▶ **TASK ITEM**
Please carry on the text about the new House rules for scoring tax breaks, picking up after its last sentence.
*** Opening TEXT BLOCK ***
The new Republican majority in the U.S. House of Representatives has changed the rules of the game, protecting legislators facing ethics probes and manipulating the way to assess tax breaks, among other changes.
The most significant of these modifications is the imposition of “dynamic scoring” when calculating the economic impact of lowering taxes. This means that the legislative offices in charge of assessing the impact of a law will have to follow new, more subjective rules, adding a touch of science fiction to their conclusions.
The accounting change means that not only the concrete effects will be taken into account, but also political considerations. Apart from the impact on the budget, also the supposed benefits of the tax breaks on the economic recovery will have to be considered.
Not one single tax break for the past 40 years has created the much-touted economic regeneration, and now it must be taken as fact, using made-up numbers. This only allows Republicans to claim that their tax-cutting plans will be more beneficial to the economy than what they really are.
*** Closing TEXT BLOCK ***
*** Opening DATA FOR REVIEW ***
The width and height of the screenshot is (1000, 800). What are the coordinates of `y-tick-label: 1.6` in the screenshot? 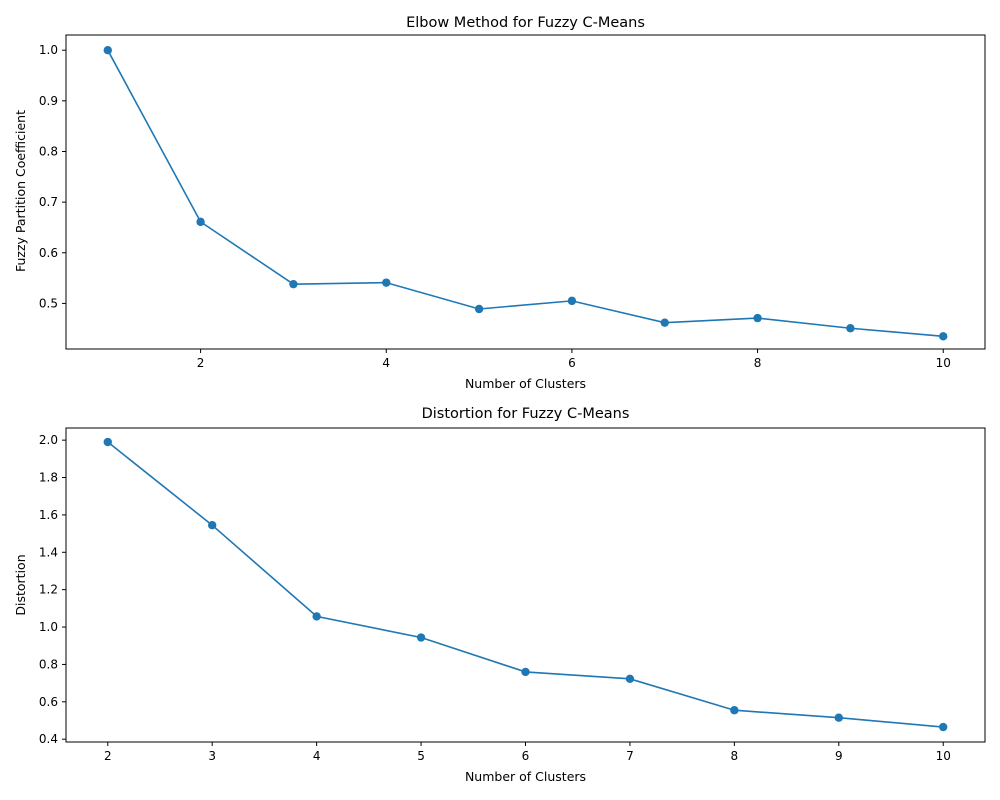 It's located at (48, 515).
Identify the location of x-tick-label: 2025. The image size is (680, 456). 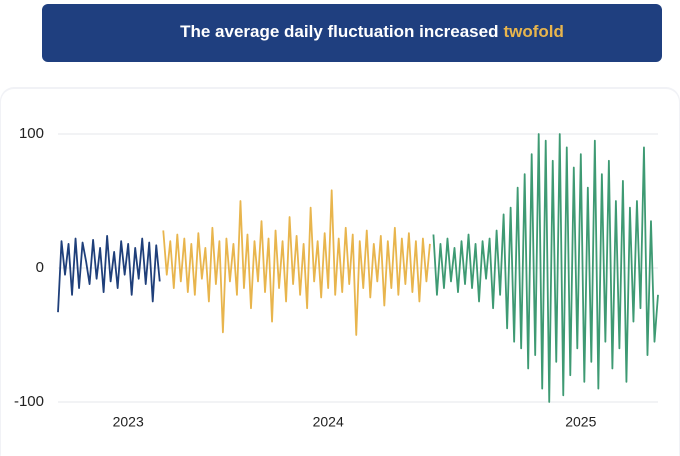
(580, 422).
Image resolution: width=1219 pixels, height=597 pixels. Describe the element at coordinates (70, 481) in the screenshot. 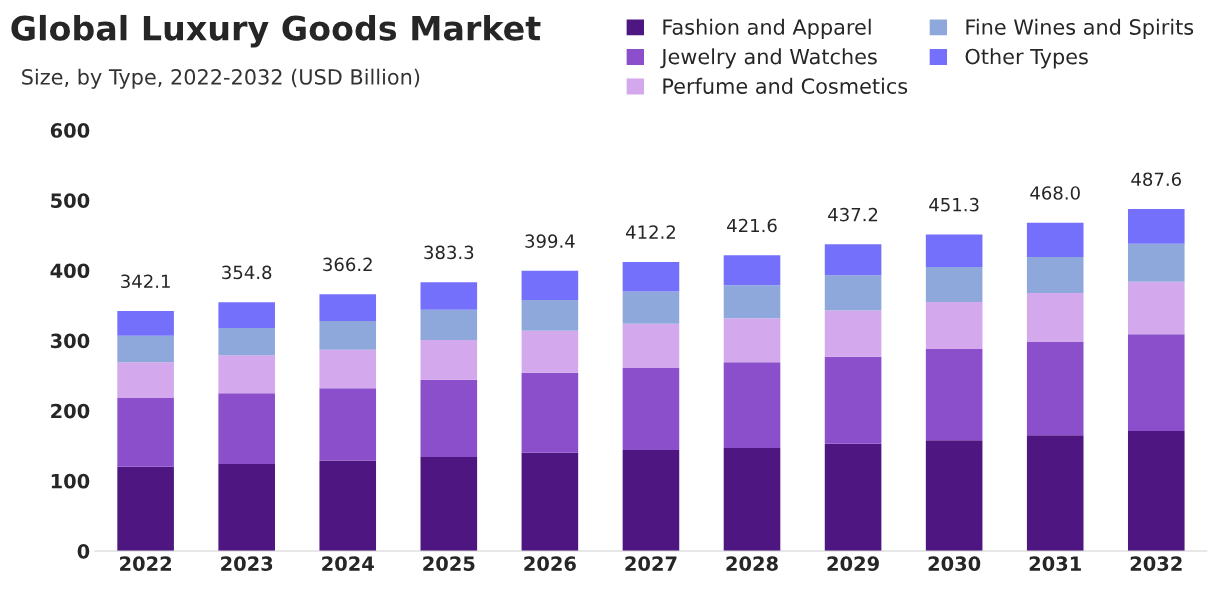

I see `y-tick-label: 100` at that location.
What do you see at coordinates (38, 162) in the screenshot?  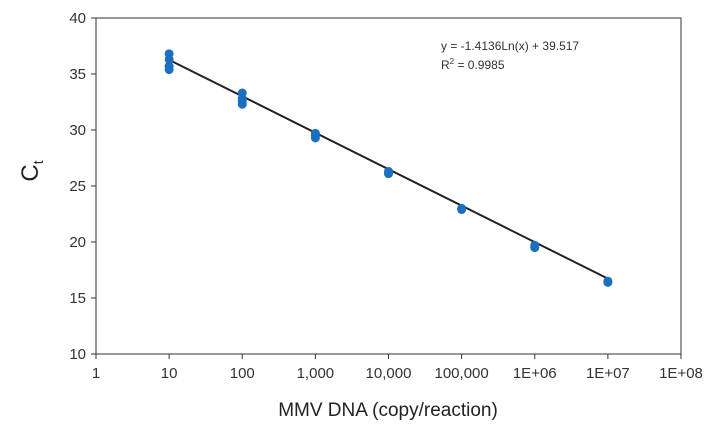 I see `y-axis-title-subscript: t` at bounding box center [38, 162].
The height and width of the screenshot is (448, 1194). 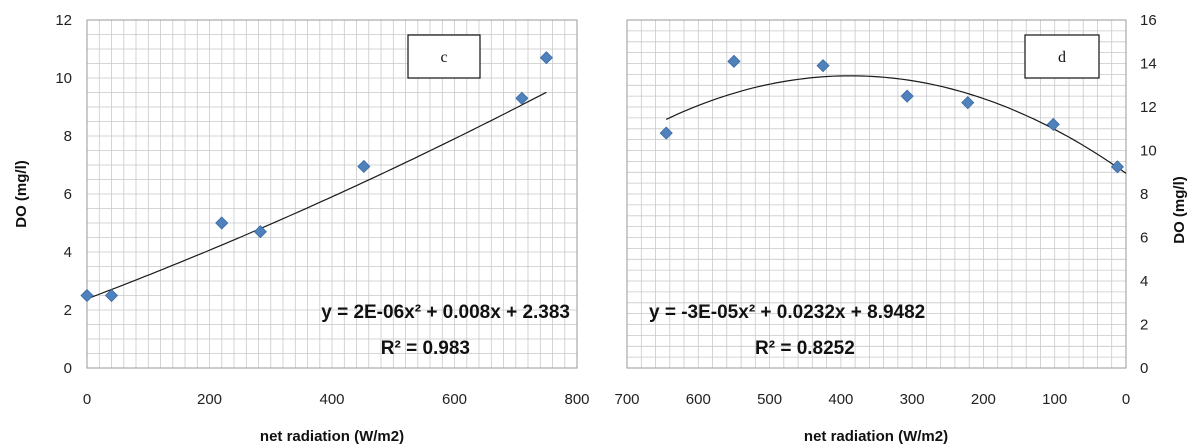 I want to click on x-tick-label: 100, so click(x=1054, y=400).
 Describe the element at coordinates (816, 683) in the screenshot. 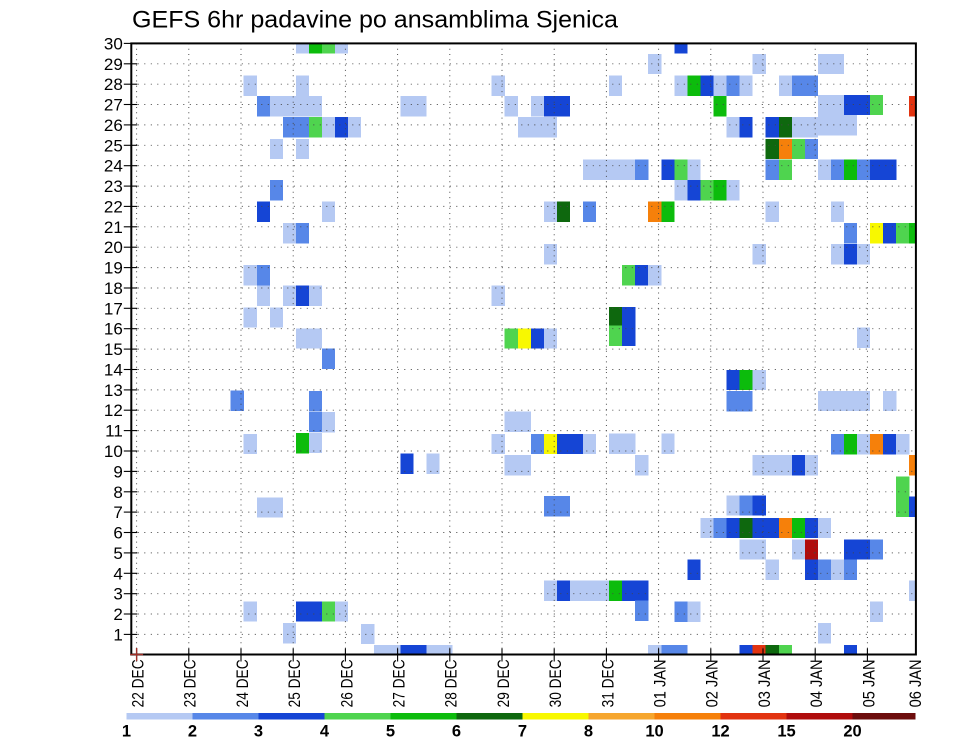

I see `svg-text: 04 JAN` at that location.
*** Closing DATA FOR REVIEW ***
▶ **RESPONSE AREA**
At the same time, changes on the rules of the House Ethics Committee and the Office of Congressional Ethics are making it more difficult to prove wrongdoings committed by legislators, giving them more tools to block and delay any investigation.
In addition, among the new rules they extended the Republican lawsuit against the Presidential use of executive action, and reauthorized a panel investigating the 2012 attack on the U.S. consulate in Benghazi. Last year, a similar committee cleared the White House of wrongdoing, but this insistence only aims to harm the presidential ambitions of Hillary Clinton, who back then was Secretary of State.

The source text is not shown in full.